In Florida, the debate was particularly extreme. On the House floor, Representative Dean Black referred to cultured meat as “bacterial culture” and “nitrogen-based cellular protein paste.” Representative Daniel Alvarez compared the cells found in cultured meat to cancer.

Elfenbein says such arguments are deeply misinformed. He says, “A lot of the arguments that were made were made under the false pretext of safety.” Compare The Food and Drug Administration concludes that cultured meat from two US companies is safe to eat in order to hide the mandate. “This is inherently a political war,” says Saha.

Behind closed doors, lawmakers speak in a more balanced tone, Edgett says. “Our conversations with all of these lawmakers in their offices are very different than their conversations in the House,” he says. Upside Foods has released a blog post asking potential customers to urge Governor DeSantis to veto the bill.
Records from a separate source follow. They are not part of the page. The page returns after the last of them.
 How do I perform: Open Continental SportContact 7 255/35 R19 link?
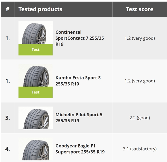click(x=80, y=38)
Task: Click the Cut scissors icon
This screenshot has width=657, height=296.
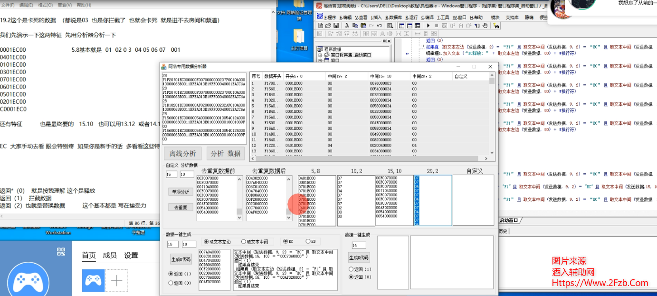Action: [x=347, y=25]
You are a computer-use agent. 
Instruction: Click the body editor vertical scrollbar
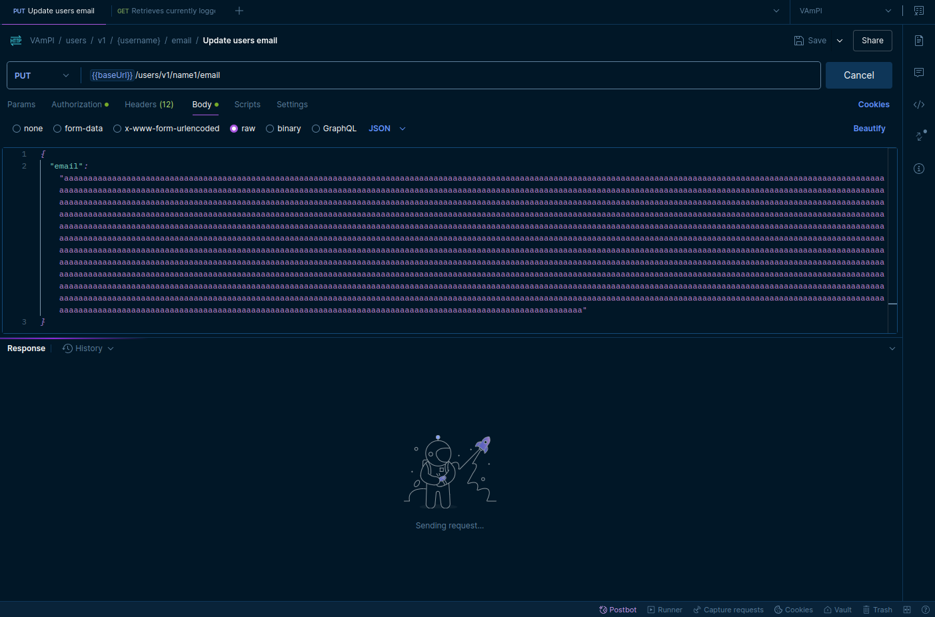tap(892, 240)
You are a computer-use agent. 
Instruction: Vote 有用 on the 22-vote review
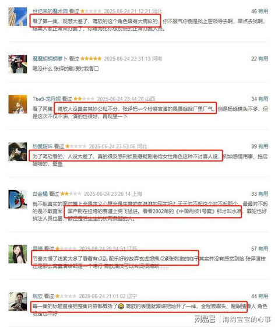[263, 59]
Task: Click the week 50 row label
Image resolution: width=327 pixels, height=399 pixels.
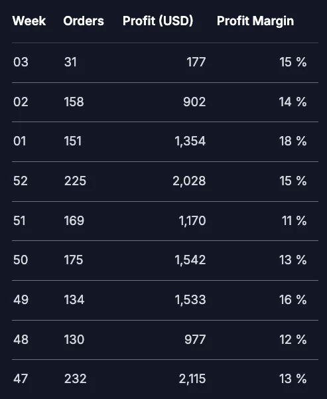Action: pos(21,260)
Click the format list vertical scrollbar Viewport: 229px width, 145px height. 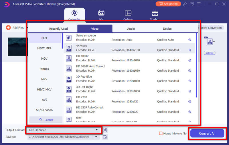click(x=196, y=66)
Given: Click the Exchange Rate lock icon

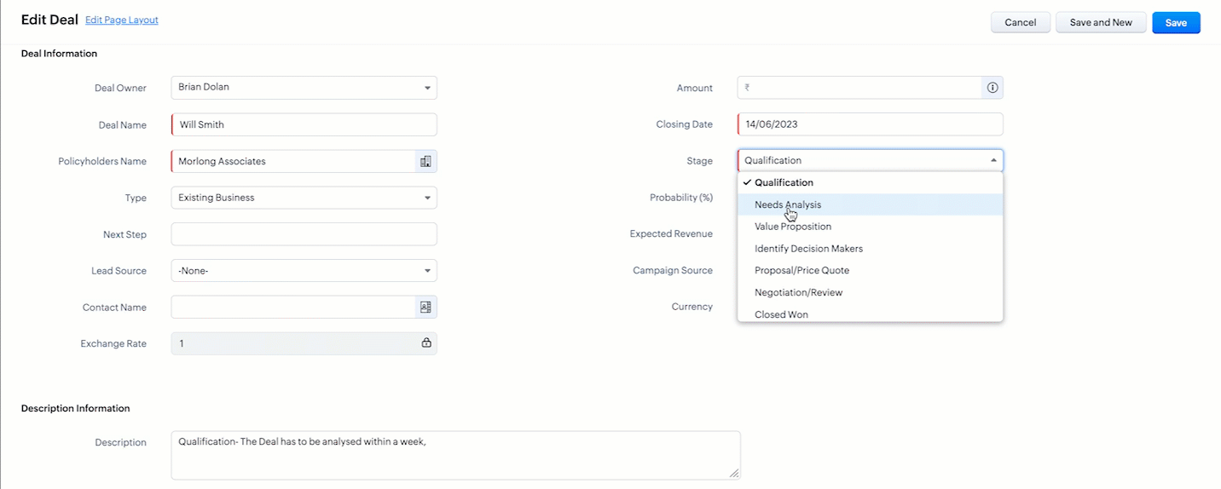Looking at the screenshot, I should 425,343.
It has been requested to ask for.

In Europe, opposition from parliamentarians to cultured meat is also gaining momentum. In November, the Italian Parliament approved a ban on the food, which is not currently available to customers anywhere in Europe. However, it is unclear whether the Italian law will stand, as it could violate an EU directive designed to prevent regulatory barriers within the bloc. At a meeting of the EU Agriculture and Fisheries Council on 23 January, several delegates called for a “renewed and broader debate in the EU on lab-grown meat”.

Dwayne Holmes, director of Research and Innovation (EU), says, “The kinds of laws that are coming forward in the US and the EU appear to be largely political theatre, but at least they have the potential to have a negative impact on research in those areas.” Have the ability to.” Cultured meat research nonprofit New Harvest. “These laws are also arguably the unintended byproduct of a race-to-market hype cycle designed to generate excitement, which in practice can cut both ways.”

The possibility of more state-level proposed restrictions lurks in the background. A proposed ban in West Virginia was introduced this year but is no longer an active bill. In 2023, Texas legislators brought up a proposed ban that did not make it into law. “I wouldn't be surprised to see that bill come up again,” Elmi says. However, his hope is that if a similar bill comes up, legislators will get enough support from nonprofits like GFI and cultured meat startups. Information will be received that they will not take the same route as Florida. Cultured meat may be approved for sale in the US, but the race to convince legislators to approve it has just begun.